#### SUPPLIED PASSAGE:

--------

One of the things the plan is supposed to do is set norms and
standards for doctor-patient and nurse-patient ratios.
Tshabalala-Msimang acknowledged in her Budget speech earlier
this year that the single most critical resource in our
ability to deliver on our health objectives is the availability
and capacity of health personnel. She went on to say that
various interventions were being made to address particularly
the supply and distribution of health personnel in the country
and mitigate the impact of outwards migration of health skills.
Figures from 2001 show that as many as 3 500 South African
health professionals were working in Australia, 2 360 in Canada,
1 600 in New Zealand, 9 000 in the United Kingdom and 7 000 in
the United States. Vacancy figures for 2003 in the public health
sector compiled by the Health Systems Trust reveal a bleak
picture in most of the provinces.
A staggering 67% of posts in Mpumalanga were vacant, 41% in
the Free State, 33% in the NorthWest, 32% in Gauteng, 28% in the
Eastern Cape, 27% in the Northern Cape, 25% in KwaZulu-Natal,
13% in Limpopo and 14% in the Western Cape. Indications are that
the situation has worsened with reports that posts advertised in
provinces such as the Eastern Cape receiving zero applications.
Mahlati acknowledged that he was worried about all the provinces
for different reasons. In the rural provinces we are finding
it difficult to attract professionals, while Gauteng and the
Western Cape are losing high end skills. However Nehawus
secretary general Fikile Majola says part of the reason why
people are not going to rural areas is because working
conditions are unattractive.
We need to ensure that in the rural areas we dont only
have staff, but there is equipment and medicines, said
Majola. Wed need to create working conditions that can
retain and attract health personnel in those areas. I dont
think theres an aggressive enough strategy to address that at
the moment. Mahlati pointed out that the plan would enable
the department to develop a system which would in turn inform
them whether enough health professionals are being produced by
the academic institutions and other training facilities. He
acknowledged that the bi-lateral agreement with the United
Kingdom around poaching of personnel could not be implemented
fully until details in the Human Resources Plan are released.
Mahlati said it was too early to produce firm evidence whether
the scarce skills and rural allowances introduced in 2004 were
having the desired impact.

--------

[Stored data entries]
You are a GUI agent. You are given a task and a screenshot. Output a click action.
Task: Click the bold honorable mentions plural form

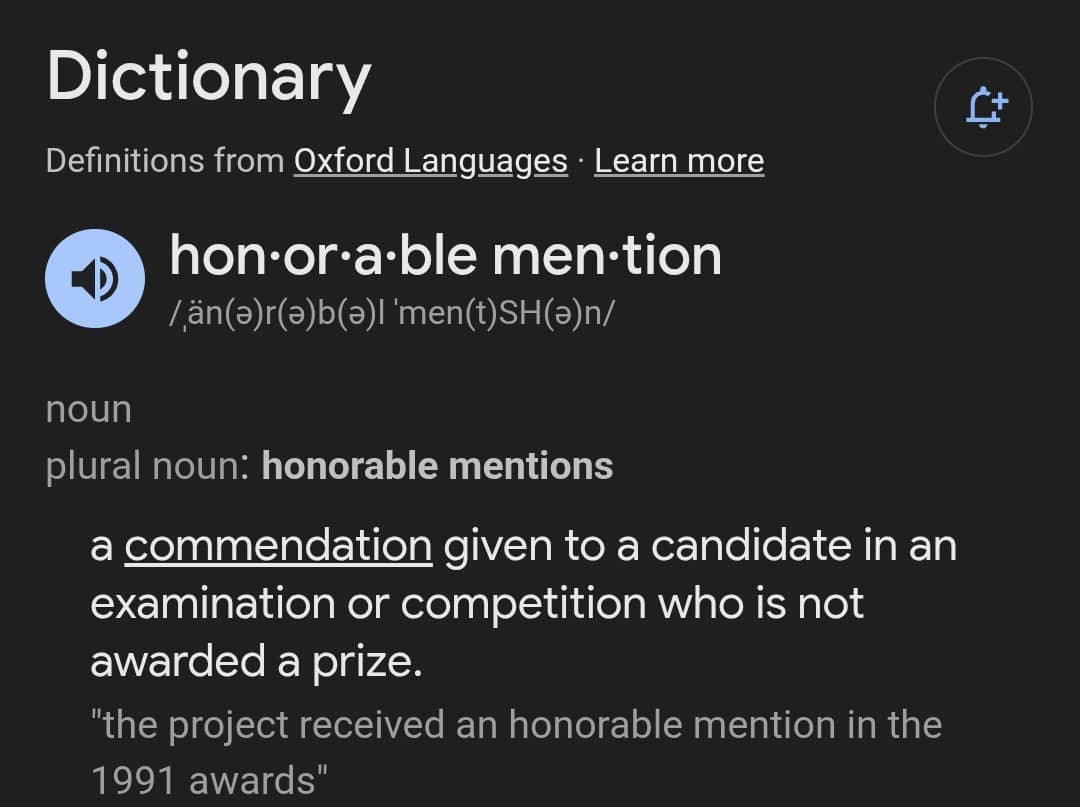tap(437, 466)
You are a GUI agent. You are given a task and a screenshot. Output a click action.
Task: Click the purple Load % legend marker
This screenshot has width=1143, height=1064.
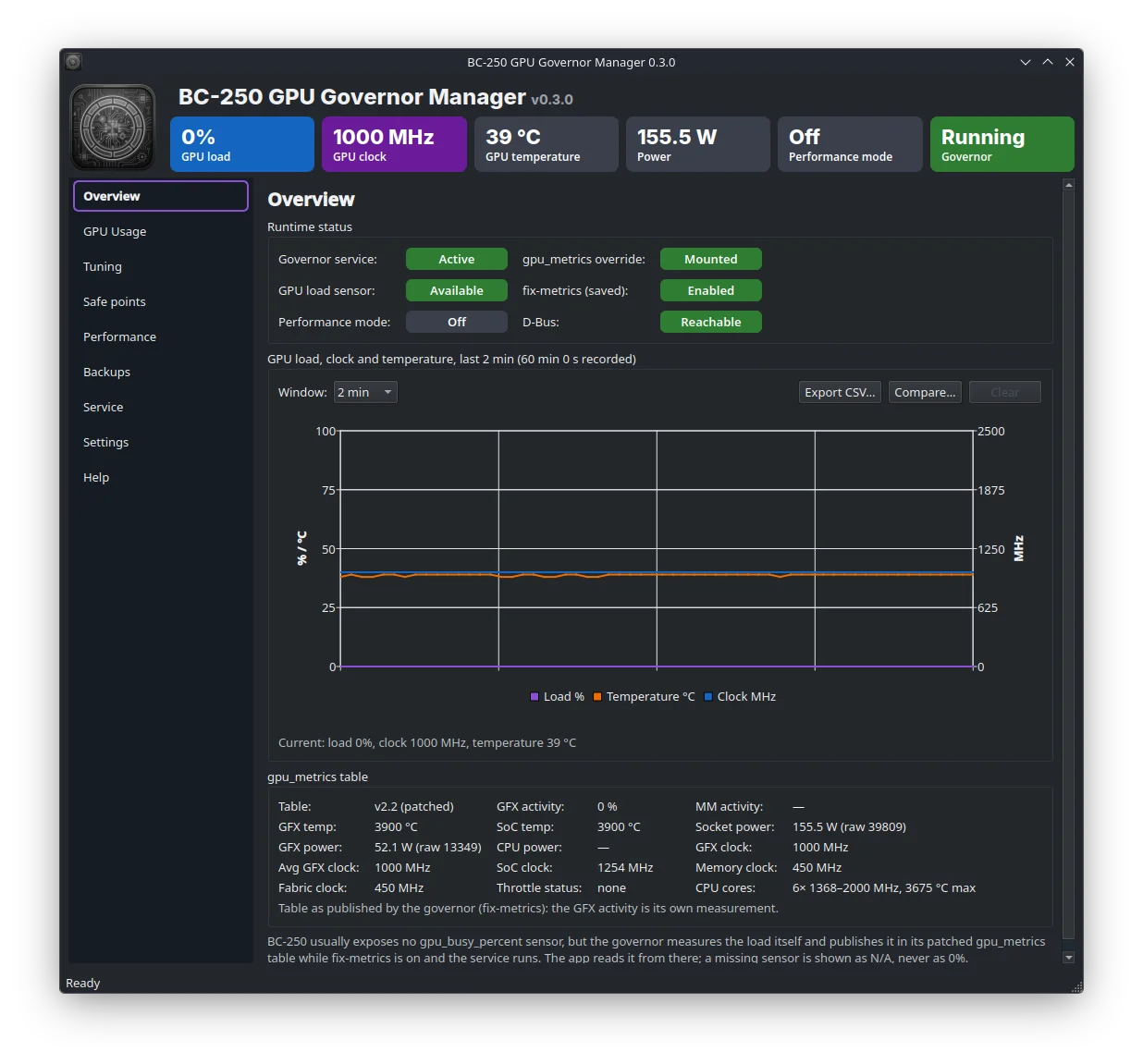click(x=535, y=697)
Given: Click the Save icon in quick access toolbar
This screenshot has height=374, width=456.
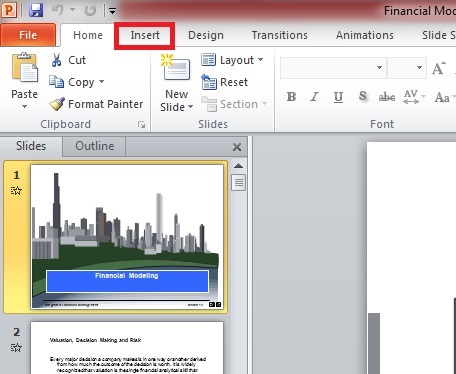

--------

#### WHAT TO WORK ON:
From the passage on South African health staffing, quote word for word the part that opens with "Tshabalala-Msimang acknowledged in" and closes with "of health skills.".

#### RESULT FOR THIS TASK:
Tshabalala-Msimang acknowledged in her Budget speech earlier
this year that the single most critical resource in our
ability to deliver on our health objectives is the availability
and capacity of health personnel. She went on to say that
various interventions were being made to address particularly
the supply and distribution of health personnel in the country
and mitigate the impact of outwards migration of health skills.